Required work = From the records below, please repeat exactly the line that has "This screenshot has width=1048, height=556.", the line that has "Given: Click the", and every line between them, and nothing else.

Data records
-=-=-=-=-

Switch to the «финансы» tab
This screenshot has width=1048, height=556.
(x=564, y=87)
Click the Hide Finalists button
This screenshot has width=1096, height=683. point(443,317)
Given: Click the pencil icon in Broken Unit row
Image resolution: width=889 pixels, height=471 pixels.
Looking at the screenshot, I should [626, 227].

-=-=-=-=-

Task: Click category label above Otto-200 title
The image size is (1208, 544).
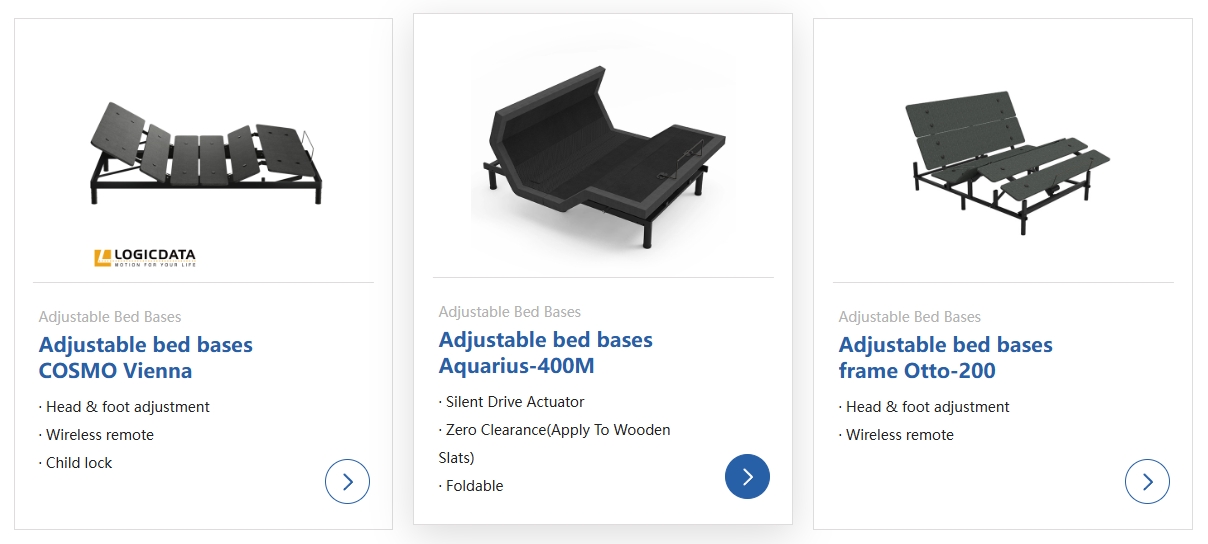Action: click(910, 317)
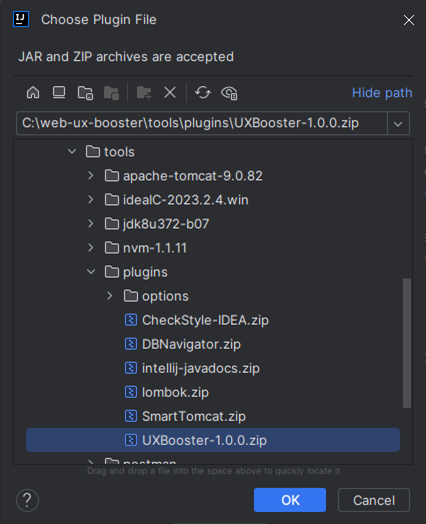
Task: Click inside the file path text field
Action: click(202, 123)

-=-=-=-=-

Solution to the problem =
This screenshot has width=1048, height=556.
(x=564, y=87)
Click the Hide Finalists button
This screenshot has width=1096, height=683. point(443,317)
Given: Click the pencil icon in Broken Unit row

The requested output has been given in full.